The commission “was always designed to try to remain nonpartisan,” Pavlov said, adding that the bill would simply build in additional precautions. “We want to remove any doubts so the voters have confidence in what they voted for.”
The constitutional amendment dramatically changes the state’s redistricting system. Before, the majority party in the legislature drew state and congressional voting district lines in Michigan, largely behind closed doors (and often with partisan intent). As Bridge has also reported, Michigan has one of the most gerrymandered legislative maps in the nation.
Under the constitutional amendment passed in November, a newly created citizens commission of four Republicans, four Democrats and five people unaffiliated with either major party will draw the maps with public input following the next redistricting cycle, following the 2020 U.S. Census.
Members of Voters Not Politicians, the group behind the proposal that created the new redistricting commission, said Tuesday they are outraged by Pavlov’s proposal. They say the bill is a violation of the will of the people by placing constraints on a commission that is designed to be “self-executing” by making choices without direction from partisan legislators.
“This bill is unconstitutional on its face, it’s a waste of taxpayer dollars and it’s a blatant, politically-motivated effort,” said Nancy Wang, board president of Voters Not Politicians, told members of the Senate Government Operations Tuesday.
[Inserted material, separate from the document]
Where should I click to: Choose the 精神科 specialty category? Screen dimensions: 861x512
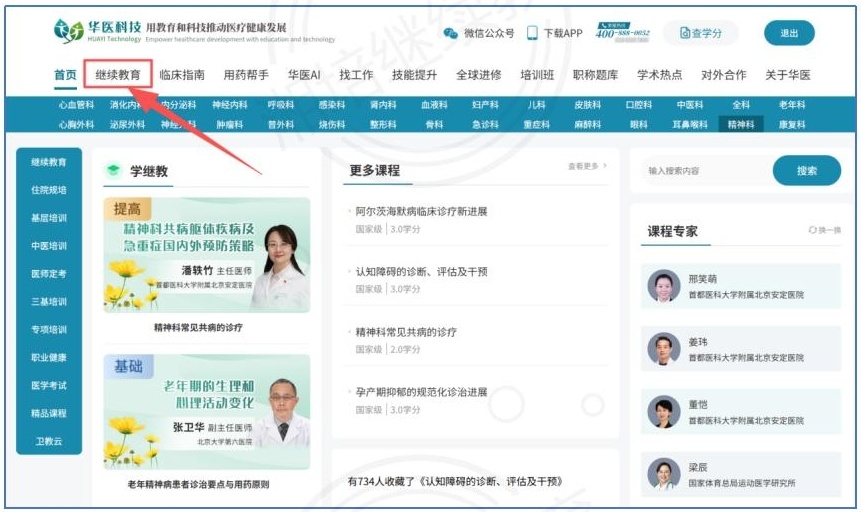[741, 125]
Six others spoke in opposition to the bill during the hearing; no one besides Pavlov spoke in support.
Michael Li, an expert in redistricting from the Brennan Center for Justice at the New York University Law School, said that while he believes the legislature is within its rights to legislate some things related to the commission, the bill is “troubling.”
Because the commission applications likely won’t be available until the end of 2019, there’s plenty of time for rules to be created with ample public input, he said. “The fact that they’re trying to rush it through suggests that there’s something untoward about it. That’s the disturbing part of it.”
Arnold Weinfeld, Interim Director of the Institute for Public Policy and Social Research at Michigan State University, said the bill may be good policy, but “it ought to be done in an intentional and deliberative manner that a lame-duck legislature really doesn’t provide for.”
The legislature’s effort to “keep people from lying about their affiliation” on the commission is a good thing, said Tony Daunt, executive director of the Michigan Freedom Fund, which opposed Proposal 2 during the 2018 election.
“I think people who supported this or opposed it should be supportive of a measure that enhances transparency and the accountability of the people who serve on the commission.”
The bill will move to the Senate floor next, where it must be approved before it can move to a House committee, the House floor or Gov. Rick Snyder's desk.